### SOURCE EXTRACT
______
# JavaScript Binary Search -- first try

EDIT: code snippet added, check the output in JS console

I wrote the following binary search algorithm in JS, for the first time in my experience. The variable sampleObj is a random object array in the form of: [{index: 5, sample: 3}, {index: 8, sample: 1}, ...], the final console.log(sampleObj) should log target value and index in an object if found, 'not found' if not found

My idea is:

1. sort the sample object array from small to large value, along with the index of each value,
2. find the middle value of the array, if it equals to target, return the object; if it's larger, assign the first half of the object array to sampleObj, otherwise assign the second half,

The code consists of 3 main parts:

1. generate sample object array,
2. define binary search method,
3. conduct a binary search.

Here is the code, it passed all my test cases, but what can I improve?

// sample size
const N = 20;
const sample = Array.from({length: N}, () => Math.floor(Math.random() * N));
// define target value
const target = 0;

const indices = [...Array(N).keys()];
const sampleWithIndices = [sample, indices];
let sampleObj;
console.log(sampleWithIndices);
console.log(target is \${target});
// 1. generate sample object array
const generateObj = (origin) => {
let output = [];
for(let i = 0; i < origin.length; i++) {
let index = [...Array(N).keys()];
output[i] = {
'sample': origin[i],
'index': index[i]
}
}
return output;
};
sampleObj = generateObj(sample);

// sort sample object by sample array
const sortSampleObj = (input) => {
return input.sort((a, b) => {
return a.sample - b.sample
})
______
### STATED PROBLEM
List every name that the binary search post declares with const in its code.

### GIVEN INFORMATION
______
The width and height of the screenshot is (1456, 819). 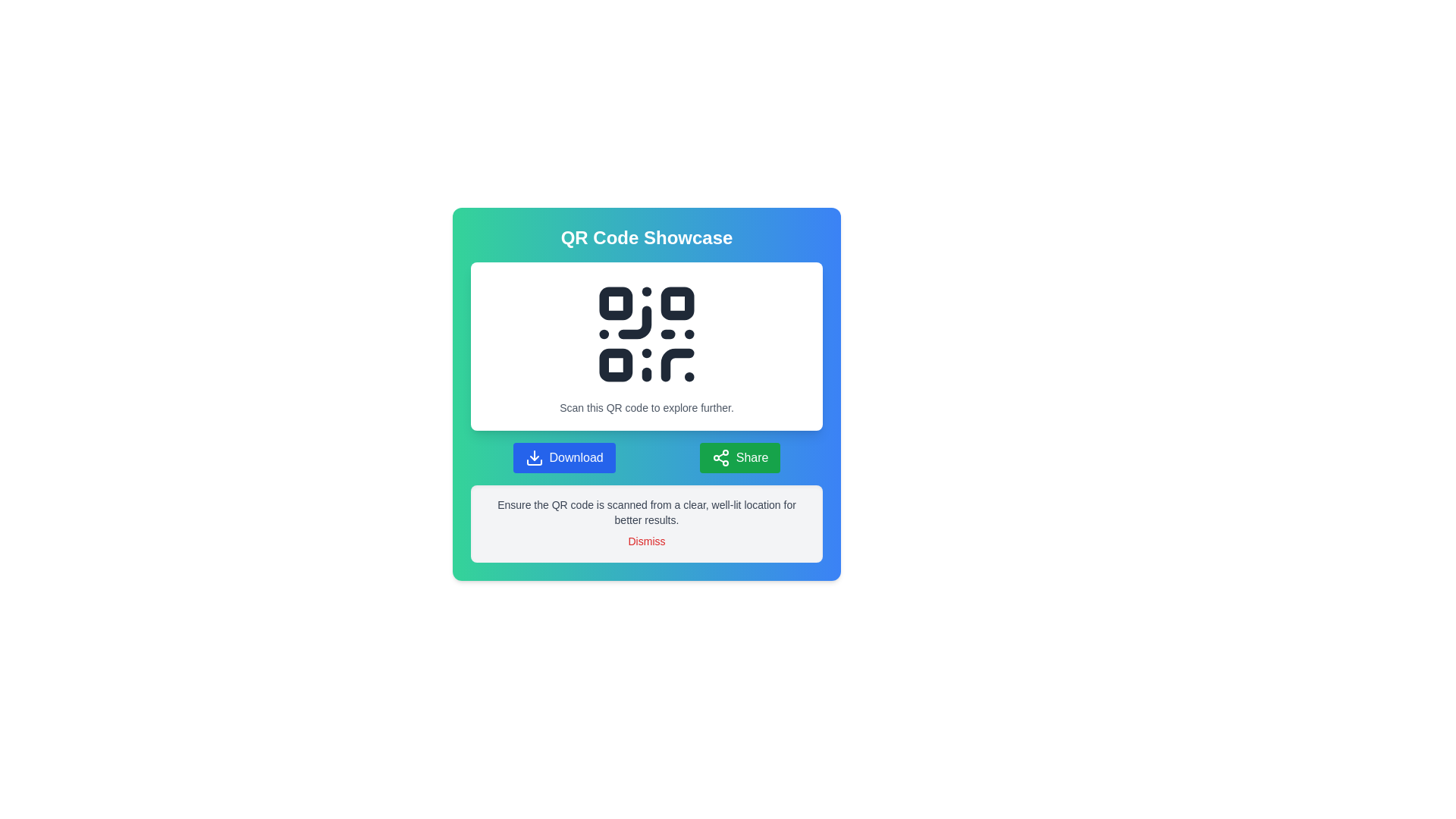 I want to click on the instructional text label that provides guidelines for optimal QR code scanning, located above the 'Dismiss' button, so click(x=647, y=512).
______
### WORKED SOLUTION
N, sample, target, indices, sampleWithIndices, generateObj, sortSampleObj